— Задача 1 —
Верните дословно отрывок из текста о Жане Эпштейне: всё от слов «Действие сценария, придуманного» и вплоть до слов «выгоняют из притона.».

— Текст для чтения —
========

Едва Жан Эпштейн закончил «Красную харчевню», где, согласно своей теории, широко использовал «возвращение назад», когда в мае 1923 года, все так же для «Пате консортиум», он открыл лучшую актрису французского кинематографа во времена немого кино — Жину Манес, дав ей главную роль в своем новом фильме. В восемнадцать лет она эпизодически появлялась в некоторых французских фильмах 1918 года, затем выступала на второстепенных ролях в «Человеке без лица» Фейада, в киноромане «Дама из Мансоро» и в «Красной харчевне».
Действие сценария, придуманного Жаном Эпштейном за одну ночь («Верное сердце»), развертывается в простонародной среде Марселя. Вот его краткое содержание:
«Юную Мари (Жина Манес) похищает хозяин марсельского портового кабачка (Бенедикт), посещаемого проститутками и бандитами. Молодой бандит (Ван Да-эль) ухаживает за Мари, но у него есть соперник — честный портовый рабочий (Леон Мато). Бандит уговаривает хозяина выдать за него девушку и дерется с рабочим, которого выгоняют из притона.

========

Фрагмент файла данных

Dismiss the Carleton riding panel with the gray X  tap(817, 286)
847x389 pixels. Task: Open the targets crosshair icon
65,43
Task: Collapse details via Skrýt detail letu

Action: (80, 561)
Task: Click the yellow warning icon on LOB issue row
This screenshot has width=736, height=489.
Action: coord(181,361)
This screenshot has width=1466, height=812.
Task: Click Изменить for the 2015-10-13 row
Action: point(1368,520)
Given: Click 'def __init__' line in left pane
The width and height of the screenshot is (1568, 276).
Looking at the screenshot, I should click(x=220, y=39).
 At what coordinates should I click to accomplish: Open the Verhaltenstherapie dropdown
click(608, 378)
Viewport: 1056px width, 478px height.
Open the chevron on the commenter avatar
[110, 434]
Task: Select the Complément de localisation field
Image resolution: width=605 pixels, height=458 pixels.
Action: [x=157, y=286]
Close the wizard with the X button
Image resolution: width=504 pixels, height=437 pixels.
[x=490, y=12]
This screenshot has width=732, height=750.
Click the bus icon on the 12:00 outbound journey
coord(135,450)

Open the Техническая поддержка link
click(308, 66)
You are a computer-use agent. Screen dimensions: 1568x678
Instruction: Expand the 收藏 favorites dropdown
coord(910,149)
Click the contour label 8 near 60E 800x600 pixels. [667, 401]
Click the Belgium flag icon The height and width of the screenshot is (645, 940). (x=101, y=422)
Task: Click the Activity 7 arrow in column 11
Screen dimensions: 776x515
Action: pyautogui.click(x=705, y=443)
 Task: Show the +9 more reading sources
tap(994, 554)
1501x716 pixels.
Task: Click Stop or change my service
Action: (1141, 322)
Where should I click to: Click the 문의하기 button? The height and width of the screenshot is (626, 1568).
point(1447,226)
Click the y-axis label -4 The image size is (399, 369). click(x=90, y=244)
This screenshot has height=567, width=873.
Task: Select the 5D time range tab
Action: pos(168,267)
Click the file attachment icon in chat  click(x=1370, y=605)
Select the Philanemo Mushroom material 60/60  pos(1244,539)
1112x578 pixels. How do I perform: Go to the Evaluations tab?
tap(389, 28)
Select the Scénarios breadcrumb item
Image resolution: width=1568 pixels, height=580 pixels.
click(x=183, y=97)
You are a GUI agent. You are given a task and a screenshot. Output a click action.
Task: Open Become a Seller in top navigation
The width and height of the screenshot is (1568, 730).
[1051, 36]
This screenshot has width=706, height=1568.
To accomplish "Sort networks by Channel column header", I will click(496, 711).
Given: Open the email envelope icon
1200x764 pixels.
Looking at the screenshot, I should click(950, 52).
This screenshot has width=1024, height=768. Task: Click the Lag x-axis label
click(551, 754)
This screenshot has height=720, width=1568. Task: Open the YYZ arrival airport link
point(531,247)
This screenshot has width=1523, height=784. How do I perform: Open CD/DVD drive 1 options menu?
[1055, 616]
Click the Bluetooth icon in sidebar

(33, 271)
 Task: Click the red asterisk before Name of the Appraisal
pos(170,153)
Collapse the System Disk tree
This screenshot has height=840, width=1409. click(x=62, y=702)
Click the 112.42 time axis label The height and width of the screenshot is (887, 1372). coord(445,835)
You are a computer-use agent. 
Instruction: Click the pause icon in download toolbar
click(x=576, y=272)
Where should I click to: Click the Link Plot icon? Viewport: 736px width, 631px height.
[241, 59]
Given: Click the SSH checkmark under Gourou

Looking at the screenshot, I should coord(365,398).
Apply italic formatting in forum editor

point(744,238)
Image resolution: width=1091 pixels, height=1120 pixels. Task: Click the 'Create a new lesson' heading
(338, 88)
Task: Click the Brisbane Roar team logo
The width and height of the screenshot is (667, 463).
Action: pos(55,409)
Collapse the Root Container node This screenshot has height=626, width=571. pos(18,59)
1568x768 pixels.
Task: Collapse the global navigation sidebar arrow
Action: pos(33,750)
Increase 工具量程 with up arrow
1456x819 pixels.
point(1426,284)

========

— Задача 2 —
Перепечатайте без изменений часть строк данных: всё от строки, содержащей «Task: Select the Complément», и вплоть до строки, содержащей «click(308, 66)», включая обе.

— Решение задачи 1 —
Действие сценария, придуманного Жаном Эпштейном за одну ночь («Верное сердце»), развертывается в простонародной среде Марселя. Вот его краткое содержание:
«Юную Мари (Жина Манес) похищает хозяин марсельского портового кабачка (Бенедикт), посещаемого проститутками и бандитами. Молодой бандит (Ван Да-эль) ухаживает за Мари, но у него есть соперник — честный портовый рабочий (Леон Мато). Бандит уговаривает хозяина выдать за него девушку и дерется с рабочим, которого выгоняют из притона.

— Решение задачи 2 —
Task: Select the Complément de localisation field
Image resolution: width=605 pixels, height=458 pixels.
Action: [x=157, y=286]
Close the wizard with the X button
Image resolution: width=504 pixels, height=437 pixels.
[x=490, y=12]
This screenshot has width=732, height=750.
Click the bus icon on the 12:00 outbound journey
coord(135,450)

Open the Техническая поддержка link
click(308, 66)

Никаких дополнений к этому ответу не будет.